世界経済は「停滞局面」にある
これまで当コラムでは、個別の話題にフォーカスしてコメントをしてきたが、全体感を示す「ビッグピクチャー」を明確に示したことがなかったので、今回は、年末のこの場を借りて提示してみたい(この手の「ビッグピクチャー」についての質問を受けることが多くなったこともあるので)。
結論を先にいえば、これまでのアベノミクスについては、日本経済の流れをデフレスパイラルからまだ十分ではないながらもデフレ脱却の方向性へ変えたという点で評価している。ただし、まだ点数をつけて総括をする段階ではなく、最終的なアベノミクスの評価は来年の動向如何で決まると考える。
そこで、まず、現在の世界経済に対する見方について言及したい。
IMFが発表している世界の実質GDP成長率をみると、2018年1-3月期の前年比+4.2%をピークに減速し、直近時点で3.1%まで減速している(2019年暦年の見通しは同+3.0%)。

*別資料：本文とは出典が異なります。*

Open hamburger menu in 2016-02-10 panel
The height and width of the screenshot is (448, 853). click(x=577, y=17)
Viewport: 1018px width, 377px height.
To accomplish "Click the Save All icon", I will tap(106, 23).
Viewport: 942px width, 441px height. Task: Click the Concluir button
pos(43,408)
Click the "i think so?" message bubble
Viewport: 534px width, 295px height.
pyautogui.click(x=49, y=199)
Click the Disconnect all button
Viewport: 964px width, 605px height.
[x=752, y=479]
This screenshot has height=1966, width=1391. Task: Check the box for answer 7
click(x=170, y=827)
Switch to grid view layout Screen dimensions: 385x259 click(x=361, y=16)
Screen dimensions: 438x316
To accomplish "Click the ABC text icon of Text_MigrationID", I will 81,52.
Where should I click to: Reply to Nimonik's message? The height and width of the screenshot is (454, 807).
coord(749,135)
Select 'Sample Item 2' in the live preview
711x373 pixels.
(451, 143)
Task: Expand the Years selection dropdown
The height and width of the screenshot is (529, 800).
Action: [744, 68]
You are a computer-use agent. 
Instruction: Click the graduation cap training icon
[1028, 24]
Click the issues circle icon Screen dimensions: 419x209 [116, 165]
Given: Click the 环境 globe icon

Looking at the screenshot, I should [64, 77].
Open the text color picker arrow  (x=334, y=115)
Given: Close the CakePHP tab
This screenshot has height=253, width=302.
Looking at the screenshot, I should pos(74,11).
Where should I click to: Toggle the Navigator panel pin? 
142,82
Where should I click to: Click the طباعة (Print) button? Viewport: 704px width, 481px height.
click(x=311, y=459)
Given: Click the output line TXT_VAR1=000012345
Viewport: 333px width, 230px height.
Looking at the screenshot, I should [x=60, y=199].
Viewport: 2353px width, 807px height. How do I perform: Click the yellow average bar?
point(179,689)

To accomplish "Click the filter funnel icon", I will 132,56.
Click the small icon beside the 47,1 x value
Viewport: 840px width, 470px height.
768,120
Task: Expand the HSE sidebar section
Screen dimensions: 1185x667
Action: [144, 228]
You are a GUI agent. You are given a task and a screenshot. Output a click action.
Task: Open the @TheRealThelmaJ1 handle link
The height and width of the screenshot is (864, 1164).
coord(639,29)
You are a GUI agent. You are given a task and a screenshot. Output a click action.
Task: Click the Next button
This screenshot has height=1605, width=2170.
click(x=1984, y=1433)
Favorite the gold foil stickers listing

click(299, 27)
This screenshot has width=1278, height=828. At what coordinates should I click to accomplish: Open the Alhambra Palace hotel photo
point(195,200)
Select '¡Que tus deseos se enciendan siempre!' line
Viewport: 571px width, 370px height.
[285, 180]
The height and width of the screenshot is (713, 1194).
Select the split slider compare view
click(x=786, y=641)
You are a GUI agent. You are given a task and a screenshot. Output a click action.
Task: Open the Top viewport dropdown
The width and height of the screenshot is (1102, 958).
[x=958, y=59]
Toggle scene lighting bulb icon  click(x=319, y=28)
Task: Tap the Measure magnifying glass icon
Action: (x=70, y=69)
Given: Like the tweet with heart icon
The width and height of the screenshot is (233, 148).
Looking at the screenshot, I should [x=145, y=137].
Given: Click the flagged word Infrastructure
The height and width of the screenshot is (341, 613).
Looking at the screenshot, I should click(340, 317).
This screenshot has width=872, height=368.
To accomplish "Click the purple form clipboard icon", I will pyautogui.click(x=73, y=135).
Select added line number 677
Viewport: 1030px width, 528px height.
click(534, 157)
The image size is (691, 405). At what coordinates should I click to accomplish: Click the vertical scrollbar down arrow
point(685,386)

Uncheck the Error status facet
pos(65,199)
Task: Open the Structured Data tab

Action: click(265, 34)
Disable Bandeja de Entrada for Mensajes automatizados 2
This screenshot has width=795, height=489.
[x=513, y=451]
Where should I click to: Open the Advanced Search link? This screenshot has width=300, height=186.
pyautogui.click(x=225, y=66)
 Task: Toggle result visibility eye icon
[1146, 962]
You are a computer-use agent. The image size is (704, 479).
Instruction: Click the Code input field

この成長率を過去と比較すると、1990年代序盤、2000年序盤とほぼ同じである。これらの時期はいずれも大きなバブル崩壊(日米欧での不動産バブル崩壊、及びITバブル)後の調整局面に当たる。今回は2008年のリーマンショック後とはいえ、リーマンショックからはすでに10年の月日が経過している。
したがって、過去と同じようなバブル崩壊後の調整局面かどうかは微妙だが、いずれにせよ、「停滞局面」にあるといってよいだろう。そして、世界の貿易数量の減速もこのIMFの世界実質GDP成長率の動きと整合的である。